Was die Anti-Britneys verbindet, zumindest angeblich: Unbändige Kreativität zwingt sie quasi auf die Bühnen, die Plattenfirmen wollten ihnen a) zuerst fremde Kleidung/ Songs/Images geben, aber ließen sie dann doch b) ihr, ähem, „eigenes Ding durchziehen“. Nicht vergessen: Sie verkaufen viele Platten – da draußen scheint eine Sehnsucht zu sein. Am schnellsten reagierte das Lager des einstigen Britney-Nachfolgeprodukts Christina Aguilera: Sie heißt jetzt Xtina, trägt auf Privatfotos Hosen mit ausgeschnittenem Gesäß und erzählt, wie der Vater immer die Mutter schlug. Von der Original-Spears, die bald die letzte Nicht-Anti-Britney sein könnte, hörte man nur, dass sie die nächste Platte mit William „Madonna“ Orbit machen wolle. Ihr altes Bekenntnis zum Leben ohne Sex dürfte sie mittlerweile ähnlich bereuen wie der Bundeskanzler sein Irak-Krieg-Veto, denn wer das „Complicated‘-Video der sich unglaublich verrenkenden 18-jährigen Avril gesehen hat, findet es sicher cooler, hinter der Halfpipe von einem Skater kumpelhaft entjungfert zu werden.

__ANGEZEIGTE DATEN__:

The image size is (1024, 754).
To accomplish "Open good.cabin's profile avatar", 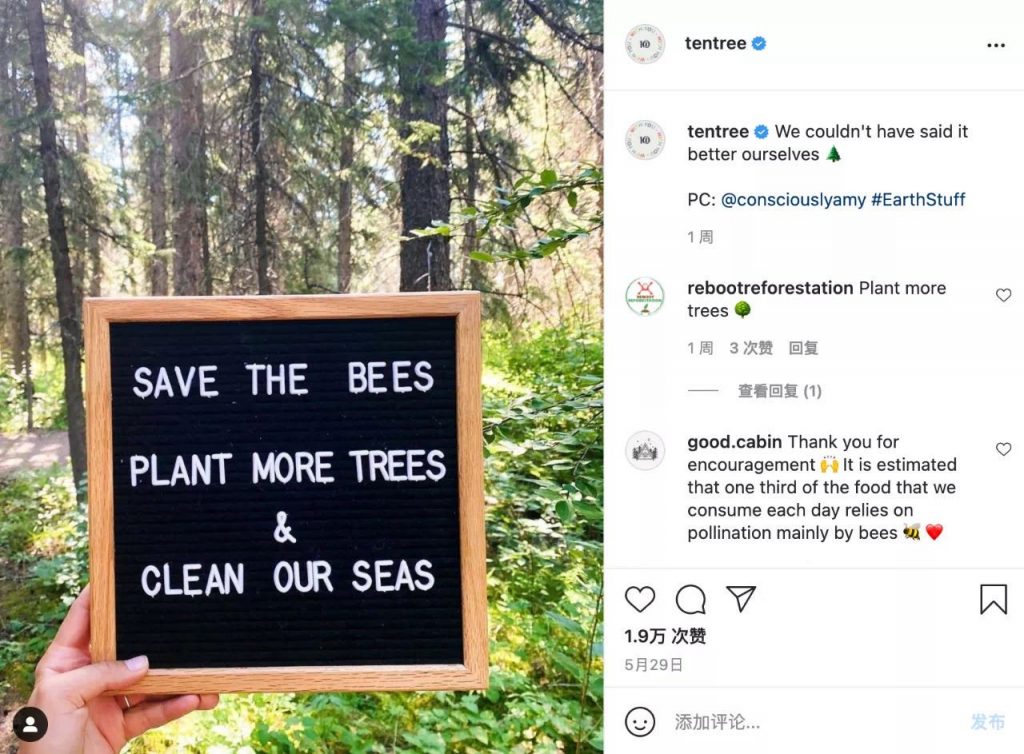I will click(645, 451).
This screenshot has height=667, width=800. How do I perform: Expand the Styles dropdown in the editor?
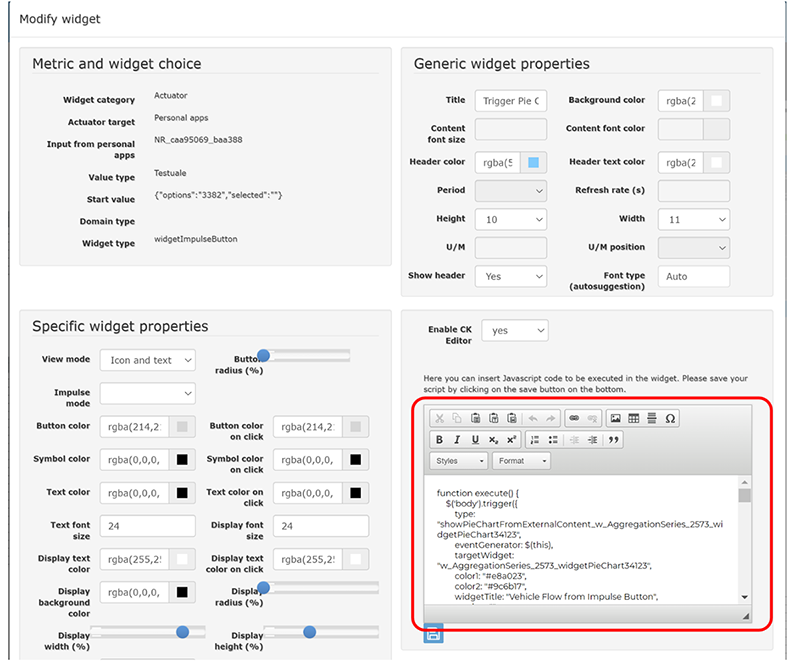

__ZIEL DER AUFGABE__: Wie heißt Christina Aguilera laut dem Text über die Anti-Britneys jetzt? Die Zeilen haben mit dem Text über die Anti-Britneys nichts zu tun.

__LÖSUNG DER AUFGABE__: Xtina.